Please turn the listing, from its start up to and including the line with "The width and", into a two-column CSV with the columns text and answer and one row per answer. Put each field in quotes, replace line breaks with spaces, and leave the pictures out.

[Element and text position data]

=-=-=-=-=

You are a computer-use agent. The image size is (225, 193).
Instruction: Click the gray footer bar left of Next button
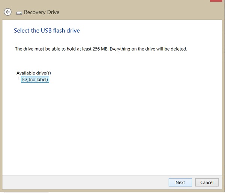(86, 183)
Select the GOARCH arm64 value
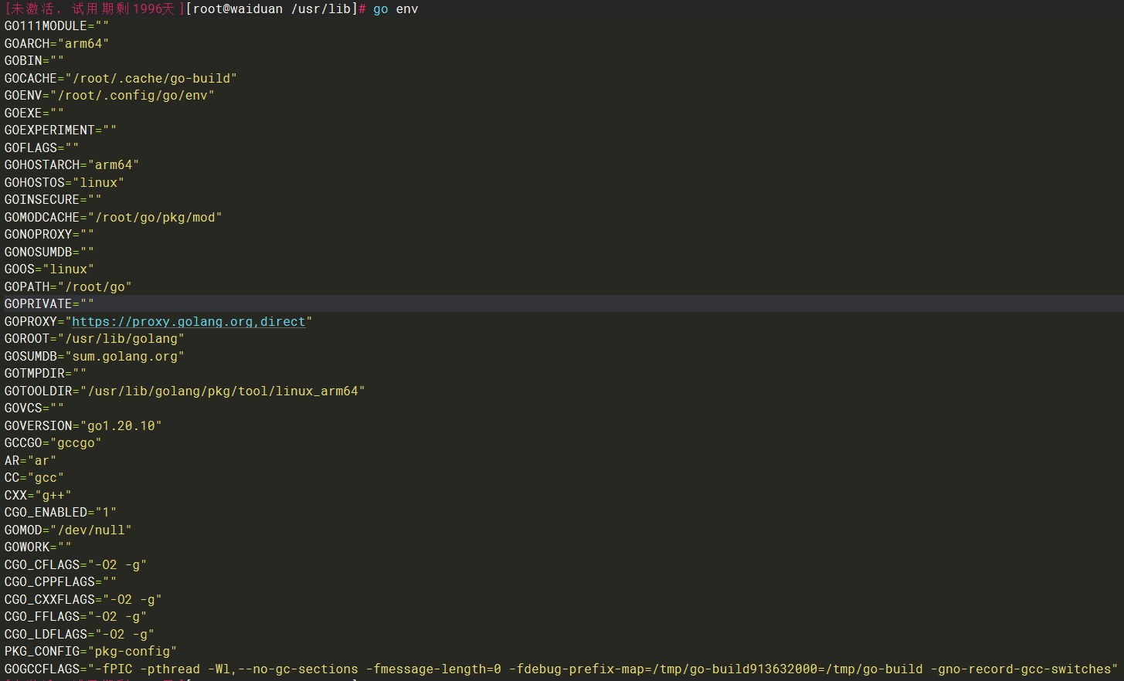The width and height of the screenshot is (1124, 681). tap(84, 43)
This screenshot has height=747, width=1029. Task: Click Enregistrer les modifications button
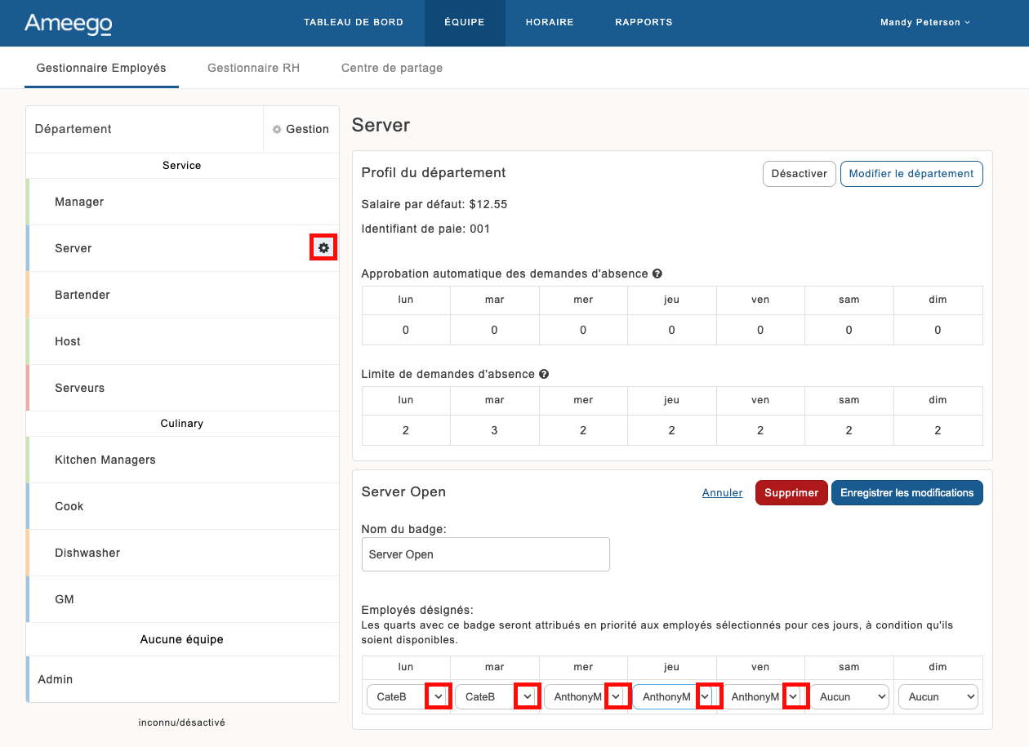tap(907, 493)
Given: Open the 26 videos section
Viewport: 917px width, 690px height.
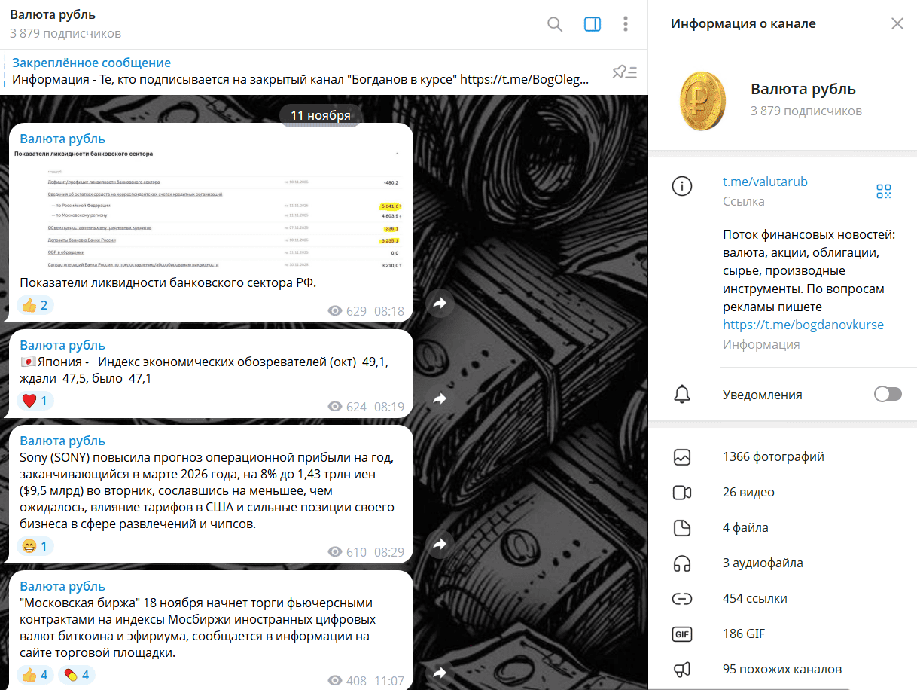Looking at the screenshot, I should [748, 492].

=-=-=-=-=

● Answer to this problem
text,answer
"You are a computer-use agent. The image size is (225, 193). Instruction: Click the gray footer bar left of Next button","(86, 183)"
"Select the GOARCH arm64 value","The width and height of the screenshot is (1124, 681). tap(84, 43)"